## Data to examine
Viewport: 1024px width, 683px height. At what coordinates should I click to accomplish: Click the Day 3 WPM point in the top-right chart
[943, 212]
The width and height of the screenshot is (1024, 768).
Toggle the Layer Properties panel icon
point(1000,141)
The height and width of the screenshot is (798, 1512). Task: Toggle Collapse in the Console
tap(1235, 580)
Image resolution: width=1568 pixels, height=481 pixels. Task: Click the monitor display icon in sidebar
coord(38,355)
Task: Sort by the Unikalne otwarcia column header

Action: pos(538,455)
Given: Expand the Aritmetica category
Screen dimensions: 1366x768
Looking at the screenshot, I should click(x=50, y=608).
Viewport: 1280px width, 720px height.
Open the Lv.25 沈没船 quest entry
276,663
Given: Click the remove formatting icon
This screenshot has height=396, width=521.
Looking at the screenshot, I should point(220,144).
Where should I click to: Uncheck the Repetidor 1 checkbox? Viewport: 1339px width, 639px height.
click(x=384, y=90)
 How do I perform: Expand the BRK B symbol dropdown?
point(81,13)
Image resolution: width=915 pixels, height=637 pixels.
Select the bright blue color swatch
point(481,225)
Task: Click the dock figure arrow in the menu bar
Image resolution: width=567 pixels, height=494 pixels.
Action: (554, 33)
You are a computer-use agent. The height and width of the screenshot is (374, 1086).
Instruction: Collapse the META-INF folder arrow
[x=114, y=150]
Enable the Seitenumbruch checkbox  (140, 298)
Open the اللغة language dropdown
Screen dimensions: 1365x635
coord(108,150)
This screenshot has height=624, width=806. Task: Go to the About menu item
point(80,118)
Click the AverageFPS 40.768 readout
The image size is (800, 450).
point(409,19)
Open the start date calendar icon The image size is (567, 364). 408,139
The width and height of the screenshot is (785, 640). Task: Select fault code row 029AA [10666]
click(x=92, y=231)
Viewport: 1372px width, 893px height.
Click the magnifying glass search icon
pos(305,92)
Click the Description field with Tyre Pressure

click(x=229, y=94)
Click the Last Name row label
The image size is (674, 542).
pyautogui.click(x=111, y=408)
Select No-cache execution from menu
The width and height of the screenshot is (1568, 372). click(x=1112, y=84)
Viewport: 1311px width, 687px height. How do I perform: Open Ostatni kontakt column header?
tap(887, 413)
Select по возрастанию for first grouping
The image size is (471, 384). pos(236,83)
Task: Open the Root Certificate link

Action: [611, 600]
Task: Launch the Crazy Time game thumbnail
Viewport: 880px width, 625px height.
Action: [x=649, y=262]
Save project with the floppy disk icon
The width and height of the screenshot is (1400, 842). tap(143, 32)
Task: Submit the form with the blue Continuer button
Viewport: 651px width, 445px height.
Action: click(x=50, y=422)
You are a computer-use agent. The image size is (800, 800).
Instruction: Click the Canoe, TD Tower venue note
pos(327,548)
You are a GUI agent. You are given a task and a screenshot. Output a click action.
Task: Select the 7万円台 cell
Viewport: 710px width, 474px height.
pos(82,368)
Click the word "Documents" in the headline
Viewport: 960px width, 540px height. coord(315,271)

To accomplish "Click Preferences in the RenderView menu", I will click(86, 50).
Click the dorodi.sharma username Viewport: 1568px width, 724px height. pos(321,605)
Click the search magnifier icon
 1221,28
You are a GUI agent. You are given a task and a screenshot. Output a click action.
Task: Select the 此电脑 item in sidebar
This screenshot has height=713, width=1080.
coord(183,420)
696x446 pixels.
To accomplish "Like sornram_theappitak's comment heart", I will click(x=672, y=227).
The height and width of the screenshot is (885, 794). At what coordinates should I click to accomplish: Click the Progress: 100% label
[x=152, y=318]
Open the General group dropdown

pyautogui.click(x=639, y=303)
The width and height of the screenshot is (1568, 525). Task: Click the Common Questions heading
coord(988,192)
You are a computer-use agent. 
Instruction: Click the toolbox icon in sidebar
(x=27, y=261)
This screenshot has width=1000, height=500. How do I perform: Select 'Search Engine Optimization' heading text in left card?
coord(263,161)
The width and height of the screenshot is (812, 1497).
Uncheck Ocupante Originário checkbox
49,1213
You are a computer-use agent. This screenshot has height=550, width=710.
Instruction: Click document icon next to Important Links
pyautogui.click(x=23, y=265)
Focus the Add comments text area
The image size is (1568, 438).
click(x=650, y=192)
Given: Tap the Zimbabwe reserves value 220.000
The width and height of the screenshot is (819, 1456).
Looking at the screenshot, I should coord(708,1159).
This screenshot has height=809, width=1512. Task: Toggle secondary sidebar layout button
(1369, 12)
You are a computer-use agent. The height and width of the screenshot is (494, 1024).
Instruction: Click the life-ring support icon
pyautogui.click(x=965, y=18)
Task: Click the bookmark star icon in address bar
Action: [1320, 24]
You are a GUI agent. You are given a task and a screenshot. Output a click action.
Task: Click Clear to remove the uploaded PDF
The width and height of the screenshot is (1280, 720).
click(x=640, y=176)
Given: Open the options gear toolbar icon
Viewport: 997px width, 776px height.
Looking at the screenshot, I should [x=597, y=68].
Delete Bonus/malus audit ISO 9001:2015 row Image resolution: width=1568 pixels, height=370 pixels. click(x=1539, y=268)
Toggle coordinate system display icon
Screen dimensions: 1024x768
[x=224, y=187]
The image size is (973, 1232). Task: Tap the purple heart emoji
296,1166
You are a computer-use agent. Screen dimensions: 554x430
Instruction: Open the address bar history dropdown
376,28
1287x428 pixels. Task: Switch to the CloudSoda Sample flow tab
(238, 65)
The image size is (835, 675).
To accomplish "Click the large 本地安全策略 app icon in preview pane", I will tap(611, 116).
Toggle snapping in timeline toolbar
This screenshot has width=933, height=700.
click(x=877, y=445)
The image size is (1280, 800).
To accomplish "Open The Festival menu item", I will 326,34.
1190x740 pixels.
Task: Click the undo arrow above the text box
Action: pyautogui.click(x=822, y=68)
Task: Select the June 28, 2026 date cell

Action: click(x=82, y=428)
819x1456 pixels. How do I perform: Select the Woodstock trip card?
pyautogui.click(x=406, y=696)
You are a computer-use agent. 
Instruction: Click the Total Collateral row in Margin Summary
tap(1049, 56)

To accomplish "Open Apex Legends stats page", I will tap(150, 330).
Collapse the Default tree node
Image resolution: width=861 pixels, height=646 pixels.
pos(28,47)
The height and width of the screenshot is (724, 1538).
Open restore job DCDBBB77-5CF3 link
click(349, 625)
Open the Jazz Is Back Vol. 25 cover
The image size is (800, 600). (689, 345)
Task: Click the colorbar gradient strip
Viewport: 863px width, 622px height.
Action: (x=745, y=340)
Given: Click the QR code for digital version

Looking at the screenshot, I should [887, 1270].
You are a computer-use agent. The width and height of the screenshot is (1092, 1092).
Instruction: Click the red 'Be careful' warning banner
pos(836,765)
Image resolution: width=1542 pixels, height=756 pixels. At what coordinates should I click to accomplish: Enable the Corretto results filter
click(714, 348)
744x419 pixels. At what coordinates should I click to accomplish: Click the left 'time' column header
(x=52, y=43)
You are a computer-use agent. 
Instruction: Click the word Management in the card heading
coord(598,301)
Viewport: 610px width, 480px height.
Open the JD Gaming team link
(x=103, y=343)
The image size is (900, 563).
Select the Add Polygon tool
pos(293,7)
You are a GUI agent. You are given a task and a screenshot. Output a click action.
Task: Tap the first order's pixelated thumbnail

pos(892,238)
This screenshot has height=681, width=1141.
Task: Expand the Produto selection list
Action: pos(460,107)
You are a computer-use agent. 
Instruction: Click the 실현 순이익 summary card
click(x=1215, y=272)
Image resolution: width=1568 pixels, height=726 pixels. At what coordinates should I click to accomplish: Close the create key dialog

## Problem details
Only the number is wanted: how many lines of these entries contain the string "remove"?

## Solution
2